▶ TASK DIRECTIONS: When the line containing "You are a computer-use agent." is found in the data below, give it again along with every later line, exactly; drop the pictures.

▶ DATASET EXTRACT:
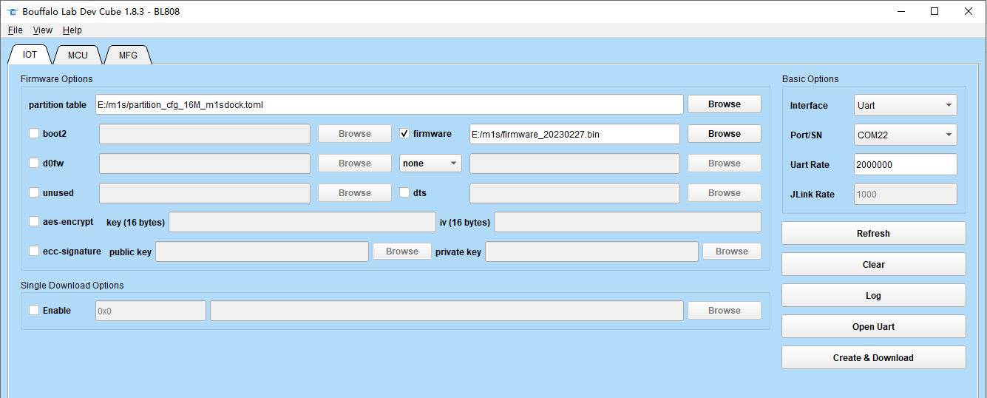The image size is (987, 398).
Task: Uncheck the firmware checkbox
Action: [x=404, y=134]
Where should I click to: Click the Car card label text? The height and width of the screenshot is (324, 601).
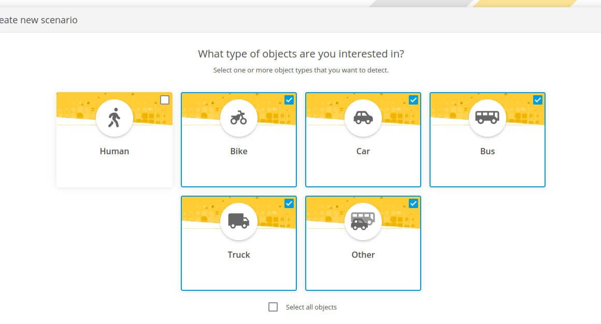tap(363, 151)
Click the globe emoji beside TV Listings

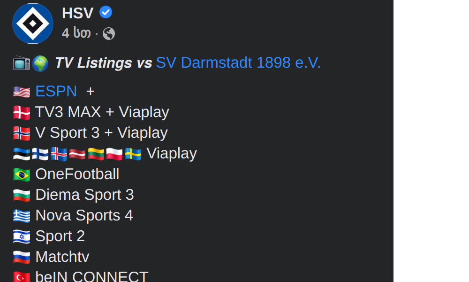click(40, 63)
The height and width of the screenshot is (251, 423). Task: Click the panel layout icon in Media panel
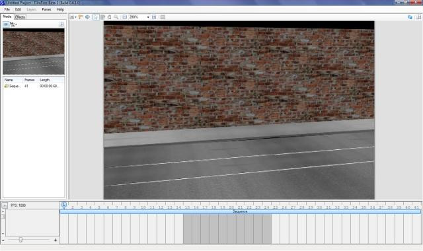[x=61, y=24]
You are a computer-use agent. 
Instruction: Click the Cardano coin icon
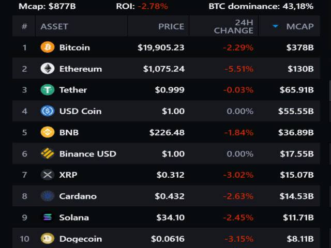coord(47,196)
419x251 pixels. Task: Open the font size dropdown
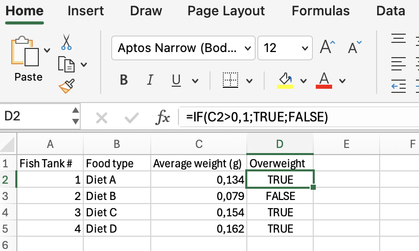point(305,48)
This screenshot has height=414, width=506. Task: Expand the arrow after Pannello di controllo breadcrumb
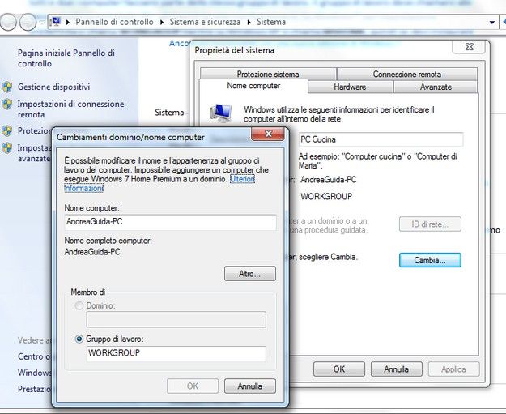(159, 22)

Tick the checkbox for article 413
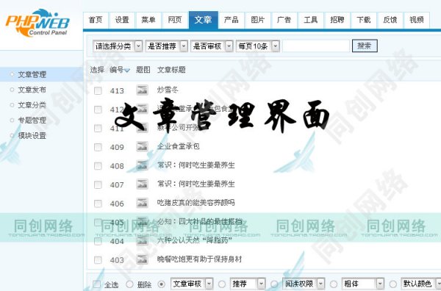(x=98, y=91)
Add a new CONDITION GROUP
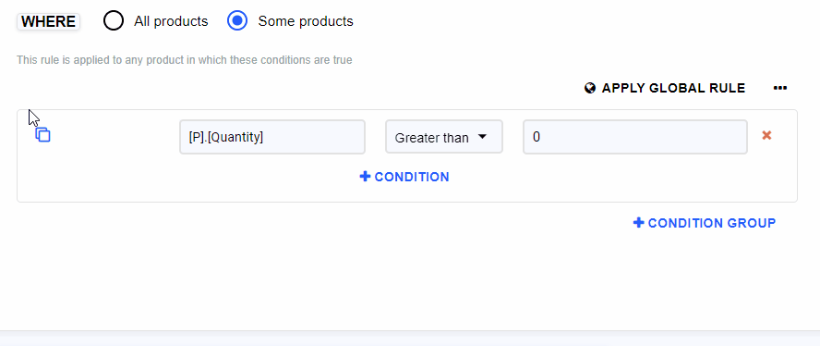The width and height of the screenshot is (820, 346). pos(705,223)
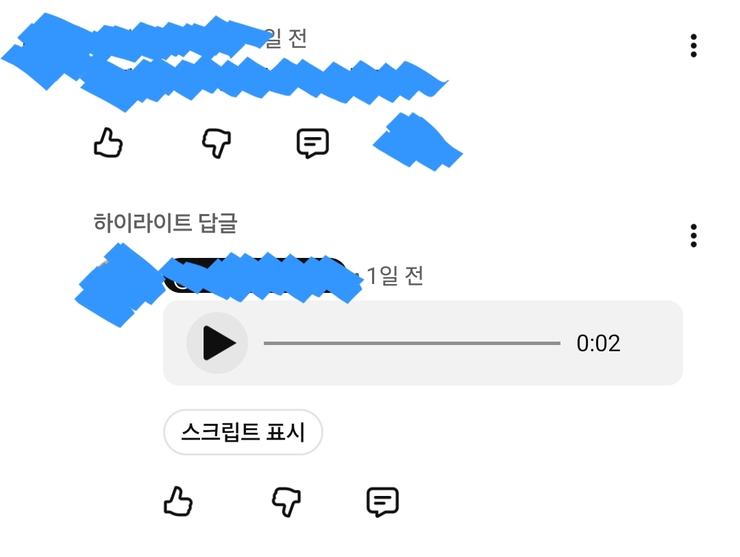Open the highlighted reply's three-dot menu
740x557 pixels.
tap(693, 236)
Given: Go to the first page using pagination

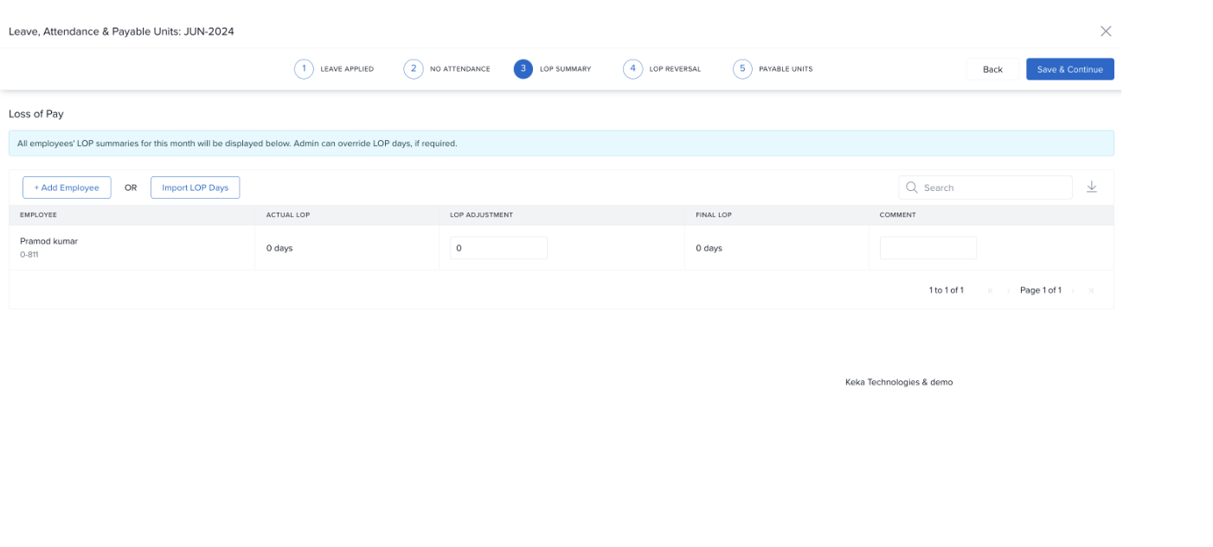Looking at the screenshot, I should [x=990, y=290].
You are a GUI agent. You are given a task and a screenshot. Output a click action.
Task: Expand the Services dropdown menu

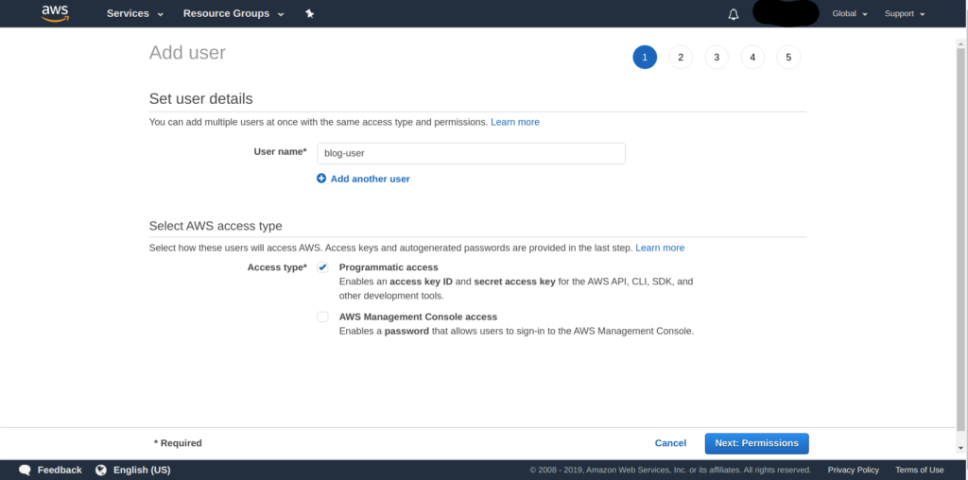coord(135,14)
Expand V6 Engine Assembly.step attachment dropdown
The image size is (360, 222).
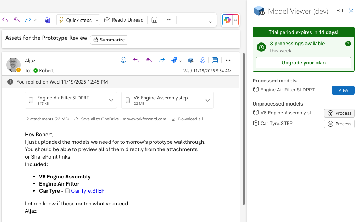[207, 100]
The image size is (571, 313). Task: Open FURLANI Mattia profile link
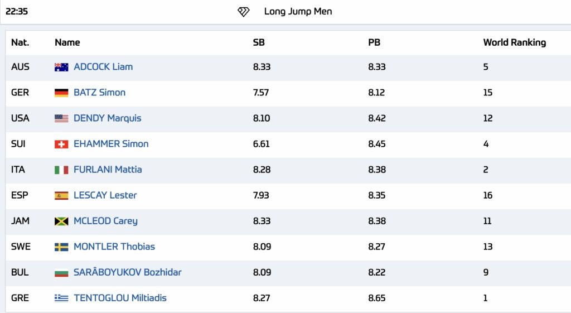[108, 170]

▶ ANSWER SPACE:
You are a computer-use agent. 
Instruction: Click the Cardano coin icon
coord(47,196)
419x251 pixels. Task: Open the font size dropdown
point(305,48)
This screenshot has height=414, width=506. Task: Expand the arrow after Pannello di controllo breadcrumb
(159, 22)

Tick the checkbox for article 413
(x=98, y=91)
Add a new CONDITION GROUP
The width and height of the screenshot is (820, 346). pos(705,223)
Open the highlighted reply's three-dot menu
740x557 pixels.
tap(693, 236)
Given: Go to the first page using pagination

Looking at the screenshot, I should [x=990, y=290].
You are a GUI agent. You are given a task and a screenshot. Output a click action.
Task: Expand the Services dropdown menu

coord(135,14)
Expand V6 Engine Assembly.step attachment dropdown
The image size is (360, 222).
[207, 100]
The image size is (571, 313). Task: Open FURLANI Mattia profile link
[108, 170]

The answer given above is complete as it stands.